**Texte fourni**
-=-=-

Est il possible que dans le futur tu puisses amener tes compos, prendre un peu le micro pour chanter, faire les chœurs, etc. au sein de Wonderflu ? (On l’imagine aisément à l’écoute de tes albums solo…)
Je fais déjà des chœurs ; pour ce qui est de placer des compos, Greg et Javier sont si prolifiques qu’on ne sait plus quoi faire avec toutes les chansons qu’ils composent, on aurait de quoi remplir un triple album… Je me croirais dans Guided By Voices ! Alors si, en plus, j’ajoutais les miennes, je te raconte pas le bordel.
Tu as un parcours de musicienne très varié puisque tu as entre autres accompagné Agnès Gayraud aka La Féline qui fait de la pop française, là tu rejoins un groupe indie rock qui chante en anglais…tu écoutes beaucoup de choses différentes ou tout ceci n’est que le fruit « du hasard et des rencontres » ?
Il y a un peu des deux. En fait, j’ai toujours écouté des choses assez variées : ado, je pouvais passer de Nirvana à Simon & Garfunkel, si tu lis mon bouquin Cannonball, tu verras que je passe de Neil Young à L7, puis à Tommy des Who… Il y a même du Renaud ! Ça doit être parce que je n’ai jamais traîné avec une bande d’amis, où il faut écouter tel style et t’habiller de telle façon… Cette manière réductrice de voir les choses me fait horreur. Pour moi, se cantonner à un ou deux genres musicaux, c’est surtout faire la preuve qu’on est incapable de juger par soi-même, qu’on a besoin de l’approbation des autres pour exister (coucou les rockab’). Étant assez ouverte (sauf au jazz et à l’électro, faut pas exagérer), j’ai tendance à dire oui quand un groupe sollicite mes services : j’ai joué dans un groupe de punk, un de psychobilly, un de psyché-garage… La Féline, c’est une autre histoire : en 2007, quand Agnès m’a contactée, sa musique n’avait pas grand-chose à voir avec ce que c’est devenu. Elle faisait de la pop-folk, parfois en français, parfois en anglais, elle avait aussi des chansons en espagnol… J’avais du mal avec ses trucs en français, mais Agnès était tellement sympa, intéressante, persuasive… Elle m’a énormément appris, notamment en ce qui concerne le chant, les harmonies médiévales, ce genre de trucs. Elle partait beaucoup en envolées lyriques dans les aigus ; sans elle, je n’aurais jamais su que j’en étais capable, je voulais juste chanter comme Kim Deal, mais Agnès écoutait Kate Bush, elle savait que faire preuve d’audace dans la musique n’est pas automatiquement prétentieux. Elle jouait de la guitare folk, je l’accompagnais à l’électrique, des sortes de petits solos avec un son à la Shadows. Après, elle a intégré d’autres musiciens, des synthés 80’s, s’est mise à privilégier le français, c’était beaucoup moins ma came, j’ai mis les voiles quand elle m’a interdit d’utiliser ma pédale de disto. Mais elle reste une amie, et l’expérience a été formatrice. Si je n’étais pas passée par la case Féline, je n’aurais peut-être jamais eu assez confiance en moi pour enregistrer mon premier disque solo.

-=-=-

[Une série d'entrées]
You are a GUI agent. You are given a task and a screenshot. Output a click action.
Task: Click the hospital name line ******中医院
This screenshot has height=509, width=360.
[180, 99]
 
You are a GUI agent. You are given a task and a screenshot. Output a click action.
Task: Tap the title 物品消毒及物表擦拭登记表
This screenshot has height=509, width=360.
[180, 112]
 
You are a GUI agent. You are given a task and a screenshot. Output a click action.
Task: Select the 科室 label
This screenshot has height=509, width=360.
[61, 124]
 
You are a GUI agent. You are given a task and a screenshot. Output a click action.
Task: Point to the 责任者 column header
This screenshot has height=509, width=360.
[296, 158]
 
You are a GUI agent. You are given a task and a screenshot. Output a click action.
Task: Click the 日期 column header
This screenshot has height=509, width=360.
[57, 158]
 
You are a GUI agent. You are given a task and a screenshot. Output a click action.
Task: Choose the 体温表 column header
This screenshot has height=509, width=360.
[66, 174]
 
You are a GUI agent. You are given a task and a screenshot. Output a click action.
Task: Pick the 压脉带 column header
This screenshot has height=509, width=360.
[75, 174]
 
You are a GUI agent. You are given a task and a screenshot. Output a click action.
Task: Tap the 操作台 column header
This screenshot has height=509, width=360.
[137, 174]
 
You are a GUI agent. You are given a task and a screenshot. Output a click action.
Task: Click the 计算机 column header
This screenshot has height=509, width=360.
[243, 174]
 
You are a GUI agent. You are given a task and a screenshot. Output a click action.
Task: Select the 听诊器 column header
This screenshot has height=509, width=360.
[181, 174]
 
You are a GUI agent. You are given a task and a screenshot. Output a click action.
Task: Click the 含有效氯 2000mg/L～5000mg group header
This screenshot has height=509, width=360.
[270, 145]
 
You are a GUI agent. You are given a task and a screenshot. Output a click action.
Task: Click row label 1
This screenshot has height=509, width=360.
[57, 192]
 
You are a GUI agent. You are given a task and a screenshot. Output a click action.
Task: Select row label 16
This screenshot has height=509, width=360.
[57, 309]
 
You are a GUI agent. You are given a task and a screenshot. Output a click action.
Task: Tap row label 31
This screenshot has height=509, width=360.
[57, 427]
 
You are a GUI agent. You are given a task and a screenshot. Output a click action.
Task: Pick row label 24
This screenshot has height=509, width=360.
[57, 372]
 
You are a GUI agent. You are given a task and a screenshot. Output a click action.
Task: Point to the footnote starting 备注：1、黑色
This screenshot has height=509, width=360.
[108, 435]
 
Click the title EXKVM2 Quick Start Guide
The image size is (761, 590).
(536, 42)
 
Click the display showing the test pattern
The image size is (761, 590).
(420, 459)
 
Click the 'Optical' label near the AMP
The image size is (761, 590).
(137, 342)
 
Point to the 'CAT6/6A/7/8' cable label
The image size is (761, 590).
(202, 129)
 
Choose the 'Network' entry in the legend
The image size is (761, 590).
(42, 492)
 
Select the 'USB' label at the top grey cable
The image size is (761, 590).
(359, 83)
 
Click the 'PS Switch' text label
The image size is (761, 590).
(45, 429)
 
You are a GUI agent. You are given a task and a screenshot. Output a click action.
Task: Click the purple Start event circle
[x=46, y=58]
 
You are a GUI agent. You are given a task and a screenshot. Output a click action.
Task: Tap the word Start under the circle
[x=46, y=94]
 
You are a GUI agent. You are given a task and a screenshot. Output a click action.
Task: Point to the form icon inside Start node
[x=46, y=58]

-=-=-

**Objectifs**
1 > Recopiez mot pour mot le passage de l'entretien qui va de « Est il possible » jusqu'à « tes albums solo…) » inclus.
2 > Comptez les lignes des entrées où figure la chaîne « title », en respectant la casse. Donnez uniquement ce nombre.

**Réponses attendues**
1 >
Est il possible que dans le futur tu puisses amener tes compos, prendre un peu le micro pour chanter, faire les chœurs, etc. au sein de Wonderflu ? (On l’imagine aisément à l’écoute de tes albums solo…)

2 > 2